Last March, McCartney assembled a panel of experts — a veteran flight attendant, an etiquette expert and frequent fliers — and asked them about the proper etiquette when it comes to reclining your seat on an airplane. He offers the following guidance — gleaned from personal experience and input from his panel — to help maintain in-flight harmony.

When reclining your seat: McCartney says if you're thinking of reclining, "use some care for the person behind you." You can recline slowly, or turn around and ask the passenger behind you if it's OK. When McCartney needs to work on his laptop during the flight, he says, he sometimes asks the passenger in front of him if he'd mind not reclining the whole way.

When you're in the window seat, your seatmates are asleep and you need to get up: "Most [panelists] thought that if you have to go to the bathroom, go," McCartney says. Other panelists suggested the aisle seat passenger could try to coordinate times when everyone could get up. And if you need to wake up someone next to you, try touching a shoulder or an arm, not a hand, "or you might startle somebody."

When you're hungry or bored: McCartney advises being mindful of your travel companions. Think about whether that big greasy burger with extra onions or that violent movie might offend the person wedged in next to you.

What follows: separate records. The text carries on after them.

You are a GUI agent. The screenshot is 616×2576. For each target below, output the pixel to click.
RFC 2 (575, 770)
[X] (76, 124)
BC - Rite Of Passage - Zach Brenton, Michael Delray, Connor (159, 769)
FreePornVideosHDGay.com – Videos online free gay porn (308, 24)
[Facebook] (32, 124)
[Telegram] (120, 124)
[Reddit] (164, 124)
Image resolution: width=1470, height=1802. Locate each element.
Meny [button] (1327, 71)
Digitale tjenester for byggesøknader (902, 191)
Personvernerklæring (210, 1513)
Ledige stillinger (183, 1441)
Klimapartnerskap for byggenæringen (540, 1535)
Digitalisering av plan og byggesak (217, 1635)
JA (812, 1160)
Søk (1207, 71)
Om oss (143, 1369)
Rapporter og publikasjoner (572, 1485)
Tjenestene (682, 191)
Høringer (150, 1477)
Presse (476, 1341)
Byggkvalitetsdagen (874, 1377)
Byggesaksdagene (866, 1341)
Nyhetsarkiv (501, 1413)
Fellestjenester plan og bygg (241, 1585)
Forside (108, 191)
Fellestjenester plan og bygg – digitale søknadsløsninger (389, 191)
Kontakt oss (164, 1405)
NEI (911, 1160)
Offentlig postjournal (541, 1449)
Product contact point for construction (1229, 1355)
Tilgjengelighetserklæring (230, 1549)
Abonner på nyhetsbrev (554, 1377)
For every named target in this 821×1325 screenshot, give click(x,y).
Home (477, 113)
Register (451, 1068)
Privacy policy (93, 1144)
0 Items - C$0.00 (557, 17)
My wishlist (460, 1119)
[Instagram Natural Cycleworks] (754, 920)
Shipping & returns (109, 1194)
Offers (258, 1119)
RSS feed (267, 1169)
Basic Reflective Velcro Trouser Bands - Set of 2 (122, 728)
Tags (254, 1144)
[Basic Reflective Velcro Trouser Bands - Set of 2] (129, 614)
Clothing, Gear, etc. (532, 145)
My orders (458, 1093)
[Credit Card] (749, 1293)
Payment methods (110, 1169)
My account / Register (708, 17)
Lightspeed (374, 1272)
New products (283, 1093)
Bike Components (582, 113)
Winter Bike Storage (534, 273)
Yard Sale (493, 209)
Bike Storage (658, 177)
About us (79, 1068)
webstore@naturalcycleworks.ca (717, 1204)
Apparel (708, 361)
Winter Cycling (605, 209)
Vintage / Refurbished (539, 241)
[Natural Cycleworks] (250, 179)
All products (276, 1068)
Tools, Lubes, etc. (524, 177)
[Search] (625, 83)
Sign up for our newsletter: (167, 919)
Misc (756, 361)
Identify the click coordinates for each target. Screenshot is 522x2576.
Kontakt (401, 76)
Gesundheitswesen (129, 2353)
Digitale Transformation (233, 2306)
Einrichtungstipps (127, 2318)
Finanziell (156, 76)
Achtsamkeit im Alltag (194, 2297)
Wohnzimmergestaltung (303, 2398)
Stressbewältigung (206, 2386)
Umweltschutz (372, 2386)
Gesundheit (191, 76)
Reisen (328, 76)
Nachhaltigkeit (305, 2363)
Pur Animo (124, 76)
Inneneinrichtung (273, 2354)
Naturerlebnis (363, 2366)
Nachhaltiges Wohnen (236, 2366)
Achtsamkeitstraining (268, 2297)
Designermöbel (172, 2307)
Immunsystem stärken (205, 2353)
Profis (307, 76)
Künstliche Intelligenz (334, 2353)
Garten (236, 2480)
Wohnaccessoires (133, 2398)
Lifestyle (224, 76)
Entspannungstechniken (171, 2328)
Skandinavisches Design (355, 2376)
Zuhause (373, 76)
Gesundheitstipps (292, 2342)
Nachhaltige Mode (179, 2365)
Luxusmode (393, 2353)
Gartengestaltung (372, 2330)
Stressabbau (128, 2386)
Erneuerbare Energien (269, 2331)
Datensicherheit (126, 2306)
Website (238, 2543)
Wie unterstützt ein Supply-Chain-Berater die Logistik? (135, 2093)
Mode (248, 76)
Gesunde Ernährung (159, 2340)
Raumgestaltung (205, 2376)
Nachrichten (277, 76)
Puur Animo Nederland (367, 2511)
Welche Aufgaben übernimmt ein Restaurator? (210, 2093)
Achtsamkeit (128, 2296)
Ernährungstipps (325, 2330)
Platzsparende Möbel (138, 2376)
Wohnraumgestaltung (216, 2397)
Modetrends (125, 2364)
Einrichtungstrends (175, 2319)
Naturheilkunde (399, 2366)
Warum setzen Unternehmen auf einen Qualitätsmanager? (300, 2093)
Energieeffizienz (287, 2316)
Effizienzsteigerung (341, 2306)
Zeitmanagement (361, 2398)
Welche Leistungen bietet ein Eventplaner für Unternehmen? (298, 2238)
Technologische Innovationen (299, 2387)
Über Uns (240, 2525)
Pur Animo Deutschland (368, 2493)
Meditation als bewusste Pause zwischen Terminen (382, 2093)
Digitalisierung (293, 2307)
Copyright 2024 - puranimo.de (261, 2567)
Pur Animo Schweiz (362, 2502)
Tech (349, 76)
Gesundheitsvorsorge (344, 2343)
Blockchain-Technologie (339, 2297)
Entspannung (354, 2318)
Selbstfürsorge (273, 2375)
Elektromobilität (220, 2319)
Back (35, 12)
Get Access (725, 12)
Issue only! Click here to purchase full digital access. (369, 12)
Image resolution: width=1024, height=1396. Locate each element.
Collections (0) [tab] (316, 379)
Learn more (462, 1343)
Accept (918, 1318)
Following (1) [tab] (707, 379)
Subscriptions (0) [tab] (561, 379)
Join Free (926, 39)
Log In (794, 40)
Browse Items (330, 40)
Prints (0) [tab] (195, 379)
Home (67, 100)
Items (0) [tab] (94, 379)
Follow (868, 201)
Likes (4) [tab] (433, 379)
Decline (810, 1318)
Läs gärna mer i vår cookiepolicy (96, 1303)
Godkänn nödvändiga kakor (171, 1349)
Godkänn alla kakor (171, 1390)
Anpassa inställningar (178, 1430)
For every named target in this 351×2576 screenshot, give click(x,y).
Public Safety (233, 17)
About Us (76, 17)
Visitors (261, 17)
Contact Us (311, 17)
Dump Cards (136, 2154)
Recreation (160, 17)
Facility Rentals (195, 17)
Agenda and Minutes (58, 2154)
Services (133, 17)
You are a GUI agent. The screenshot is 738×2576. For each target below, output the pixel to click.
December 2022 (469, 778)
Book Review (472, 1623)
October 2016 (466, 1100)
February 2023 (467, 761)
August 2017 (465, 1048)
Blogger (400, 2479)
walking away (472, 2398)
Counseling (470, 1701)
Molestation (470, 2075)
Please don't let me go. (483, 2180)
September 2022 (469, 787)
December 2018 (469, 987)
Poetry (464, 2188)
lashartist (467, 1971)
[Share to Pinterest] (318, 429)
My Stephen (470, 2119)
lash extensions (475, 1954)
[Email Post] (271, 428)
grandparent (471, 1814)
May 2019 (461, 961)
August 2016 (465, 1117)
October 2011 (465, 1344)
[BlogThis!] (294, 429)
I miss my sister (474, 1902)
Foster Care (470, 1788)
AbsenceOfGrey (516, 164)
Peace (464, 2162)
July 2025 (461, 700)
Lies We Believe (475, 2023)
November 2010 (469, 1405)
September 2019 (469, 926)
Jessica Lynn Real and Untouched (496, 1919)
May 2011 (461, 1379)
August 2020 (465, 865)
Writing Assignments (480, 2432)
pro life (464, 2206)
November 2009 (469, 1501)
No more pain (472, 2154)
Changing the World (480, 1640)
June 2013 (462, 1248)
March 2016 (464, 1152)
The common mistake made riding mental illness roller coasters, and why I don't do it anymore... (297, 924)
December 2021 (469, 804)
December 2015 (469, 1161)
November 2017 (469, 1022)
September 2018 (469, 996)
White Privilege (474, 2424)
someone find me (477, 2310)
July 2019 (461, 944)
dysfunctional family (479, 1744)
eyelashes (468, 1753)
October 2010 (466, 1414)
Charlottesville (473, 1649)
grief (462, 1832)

When you're too tall or wide for the seat: The seats are about 17 inches wide on a Boeing 737, McCartney says, and people don't have a lot of sympathy — especially not for obese passengers. Exit and bulkhead rows can provide a bit of relief, though.


When a kid kicks your seat: McCartney advises not trying to discipline someone else's child. You don't want to put the parent in a defensive posture.

Who gets the arm rest? "Arm rests are a real battle," McCartney says. Some people believe the beleaguered middle-seater deserves both; others say it's first come, first rested. So the jury's still out on that one.

Ultimately, McCartney says, the thing that's missing from air travel is the notion that we're all in this together. "I think passengers can help each other more than they really do."